Stored items from a collection:
::::::::

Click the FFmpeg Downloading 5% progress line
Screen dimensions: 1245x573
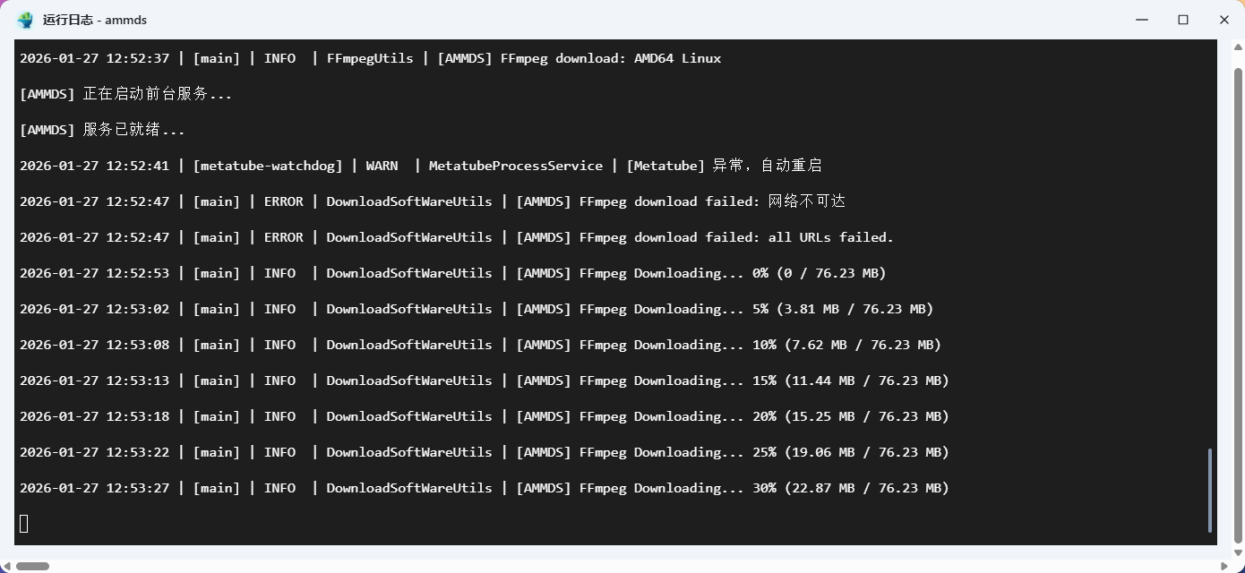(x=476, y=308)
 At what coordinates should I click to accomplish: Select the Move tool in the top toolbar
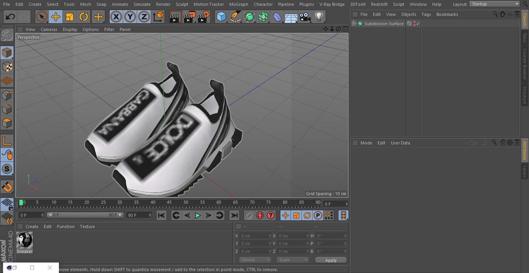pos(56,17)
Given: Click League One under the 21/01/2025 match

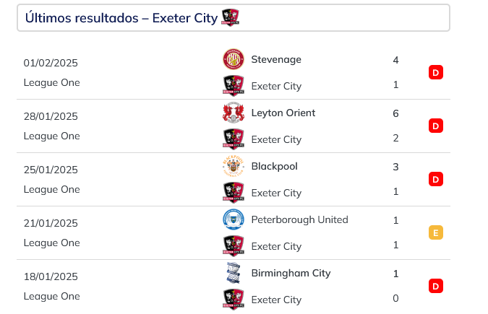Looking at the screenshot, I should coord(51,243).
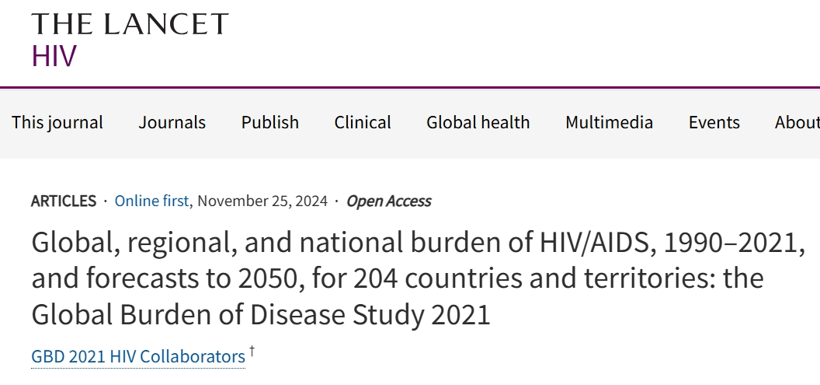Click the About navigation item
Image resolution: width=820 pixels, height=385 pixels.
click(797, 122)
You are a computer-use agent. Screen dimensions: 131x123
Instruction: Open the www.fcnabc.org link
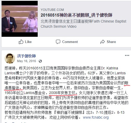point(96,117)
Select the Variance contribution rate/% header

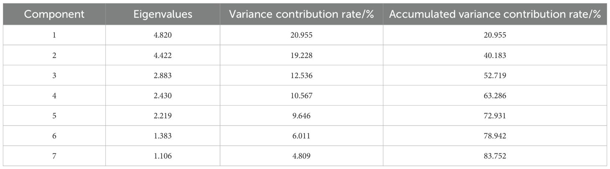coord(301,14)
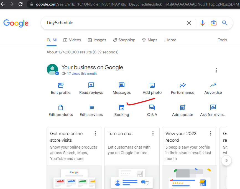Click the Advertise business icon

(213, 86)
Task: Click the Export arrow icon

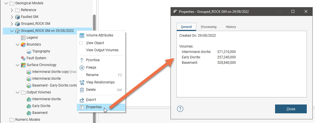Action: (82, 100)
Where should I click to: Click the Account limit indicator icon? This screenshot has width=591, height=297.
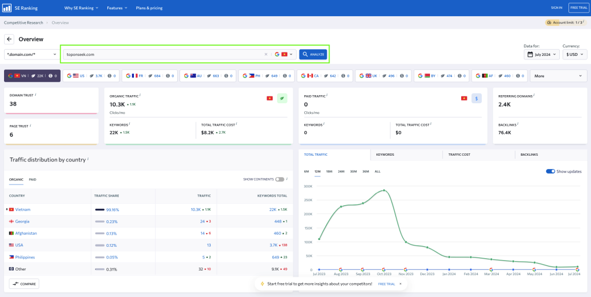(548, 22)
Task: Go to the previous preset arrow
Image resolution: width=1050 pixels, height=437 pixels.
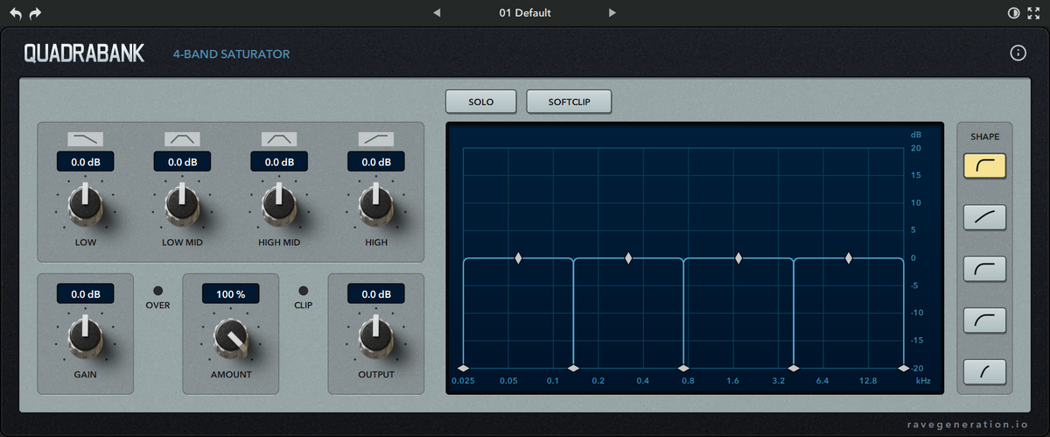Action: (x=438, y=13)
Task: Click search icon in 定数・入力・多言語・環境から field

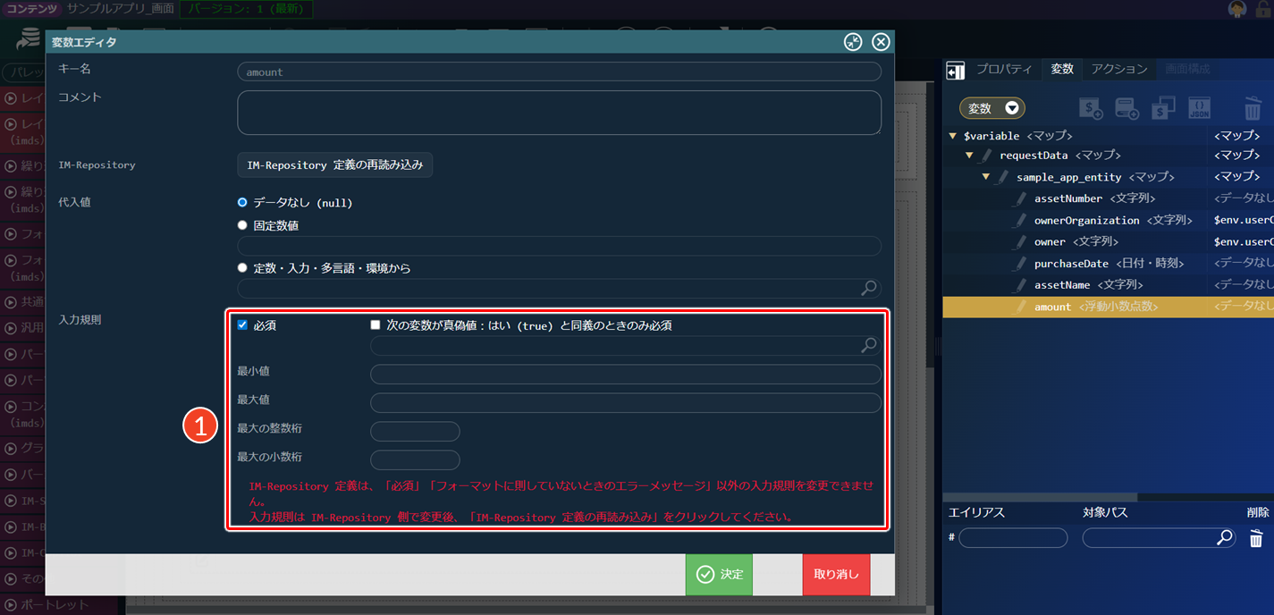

::::::::

Work item - I would like the data copied exactly as it stands, with no pictures included.

Solved problem -
Click the FFmpeg Downloading 5% progress line
Screen dimensions: 1245x573
(x=476, y=308)
 At what coordinates should I click to accomplish: Select the Move tool in the top toolbar
pos(56,17)
Given: Click League One under the 21/01/2025 match

Looking at the screenshot, I should coord(51,243).
Click the About navigation item
Image resolution: width=820 pixels, height=385 pixels.
click(797, 122)
You are a computer-use agent. Screen dimensions: 131x123
Instruction: Open the www.fcnabc.org link
point(96,117)
Select the Variance contribution rate/% header

coord(301,14)
Click the Advertise business icon

(213, 86)
Task: Click the Export arrow icon

Action: (82, 100)
Where should I click to: Click the Account limit indicator icon? This screenshot has width=591, height=297.
(548, 22)
Task: Go to the previous preset arrow
Image resolution: width=1050 pixels, height=437 pixels.
Action: (x=438, y=13)
Task: Click search icon in 定数・入力・多言語・環境から field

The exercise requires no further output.